I agree this did not look pretty. At the time of writing that felt like it made sense. But after the current refactoring, I had to switch most of the things to restrictions anyways, and there are now more different special cases, so I have opted out for a class that would hold all the restriction special-cases. I've added a lot of documentation inline, hope this should suffice.
In ModificationStatement why not directly use cfm.superCfValueColumn instead of looping over cfm.allColumnsInSeelectOrder() to find it?

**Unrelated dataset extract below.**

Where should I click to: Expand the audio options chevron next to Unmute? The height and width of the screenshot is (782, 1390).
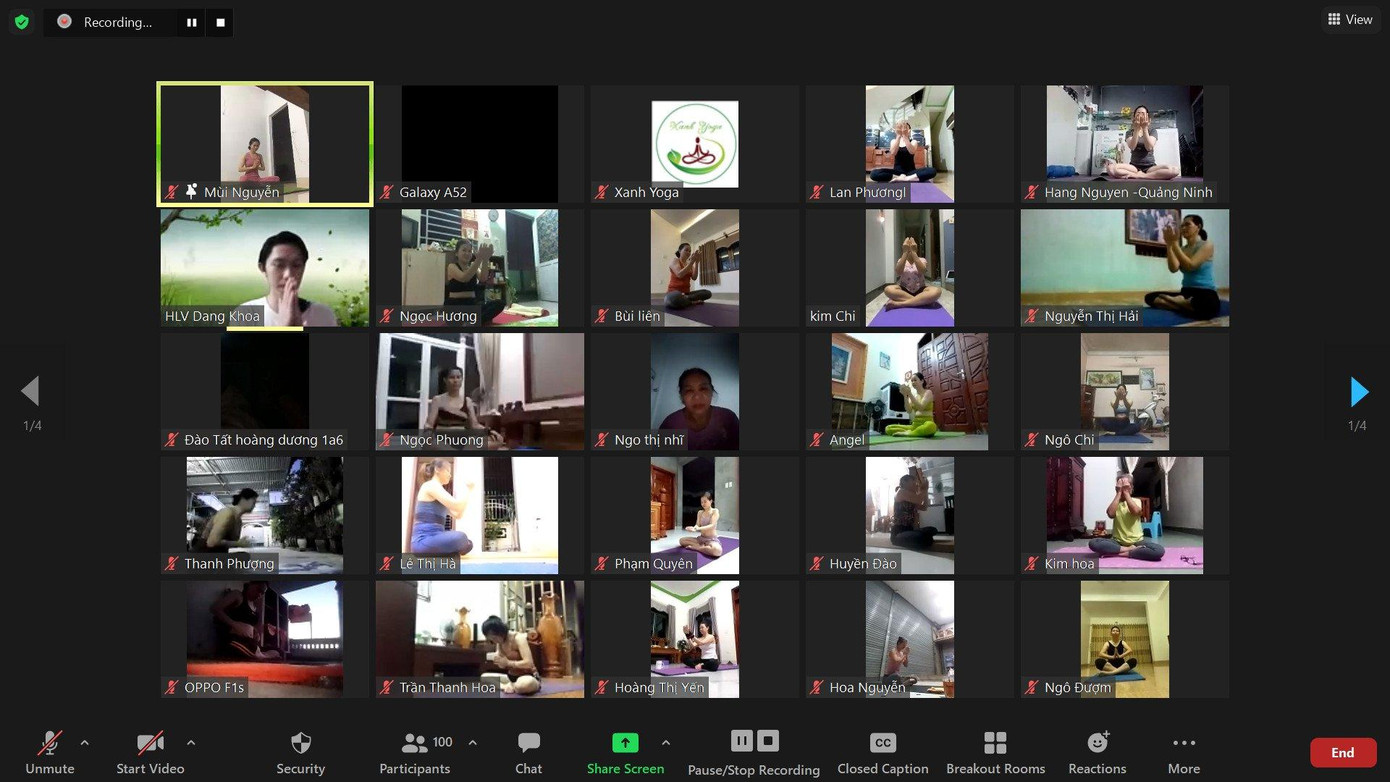(x=84, y=742)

Good point, simplified that one, too.
A word on the latest changes in the patch: because we have to support all ALTER statements that are supported by 2.x, we got a bit more logic in getSuper(CfKey|Value)Column now. Also, rebuild was changed in order to avoid accidentally dropping the fake columns, since we have to make sure they do get persisted. In order to properly interface 2.x nodes, there are several special-cases in CFMetadata to make sure we compose Selection correctly. Another big change is the way WHERE clauses are handled, pretty much everywhere. Biggest reason for it is that previous way (having public variables in StatementRestrictions was too ad-hoc and many use-cases were missing. Now we can correctly remap multi-column restrictions on SC key (both EQ and slice), slice (and EQ) restrictions on the SC key and IN restriction. All of them are handled somewhat differently and some require filtering on the very last stage. Where possible I've tried to use collection bounds.